Paolo Coli, direttore di Confcommercio Grosseto, si dichiara preoccupato per le notizie che circolano sul calcolo delle tariffe che saranno addebitate a famiglie e imprese.
“I rifiuti diminuiscono perché si consuma meno, eppure i costi continuano ad aumentare – spiega Coli –. E non è previsto nessuno sgravio per i Comuni virtuosi che fanno la raccolta differenziata. Di questo passo, non converrà più a nessuno farla, ma allora saremo sommersi dai rifiuti come è avvenuto in Campania? Vogliamo subito che Regione e Provincia ci dicano cosa vogliono fare”.
Nel frattempo, cresce dal 4% al 15% il livello medio di morosità fra gli utenti. “La gente non ce la fa a pagare”, spiega Coli. È allarme rifiuti per Confcommercio Grosseto.
Il direttore incalza: “Già ora famiglie e imprese fanno fatica a pagare la raccolta e lo smaltimento, se gli aumenti venissero confermati sarebbe il disastro completo; l’aumento della morosità ne è un segnale premonitore importante”.
La denuncia di Confcommercio si spinge oltre: “La base di calcolo delle tariffe è ancora il 2010, ma da allora la produzione di rifiuti ha subito un forte calo, per via della crisi che ha fatto chiudere aziende e diminuire i consumi di tutti. Perché allora i costi del servizio di raccolta aumentano?”.

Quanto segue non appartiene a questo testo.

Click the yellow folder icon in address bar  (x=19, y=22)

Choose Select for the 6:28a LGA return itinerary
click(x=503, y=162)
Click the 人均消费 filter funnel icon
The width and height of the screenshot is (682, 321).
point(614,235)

Confcommercio evidenzia anche la mancanza di un sistema di premialità che valorizzi i Comuni virtuosi nella raccolta differenziata: “Se i costi della gestione rifiuti vengono ripartiti allo stesso modo fra i Comuni, senza prevedere sgravi per quelli virtuosi, dal punto di vista economico fra poco non converrà più a nessuno continuare a fare la raccolta differenziata. Temiamo che si avvicini lo spettro Campania: saremo sommersi dai rifiuti?”.
Coli è categorico: “A questo punto, vogliamo che Regione e Provincia dichiarino apertamente cosa hanno intenzione di fare in merito. È solo il loro chiaro indirizzo politico che potrà far cambiare le cose. Termovalorizzatori, discariche, raccolta differenziata e riciclo… insomma, che fine faranno i rifiuti tra 10, 20 o 50 anni?”.
“I Comuni – prosegue il direttore di Confcommercio – sono in difficoltà ad esigere i crediti in certi casi, perché la morosità nasconde sempre gravi difficoltà di famiglie e imprese. Per questo motivo, in questo frangente sono solidali con gli utenti; che lo facciano per tornaconto politico, vedi le elezioni amministrative vicine, o altro motivo poco importa. Alcune amministrazioni hanno chiesto il congelamento delle tariffe ai livelli del 2013, che già erano alte, e soprattutto chiedono la fatturazione diretta dei costi di smaltimento, in modo da pagare solo quanto compete loro e non di più. Anche per noi sarebbe un modo per capire dove si annidano sprechi e cattiva gestione. Speriamo che qualcuno le ascolti”.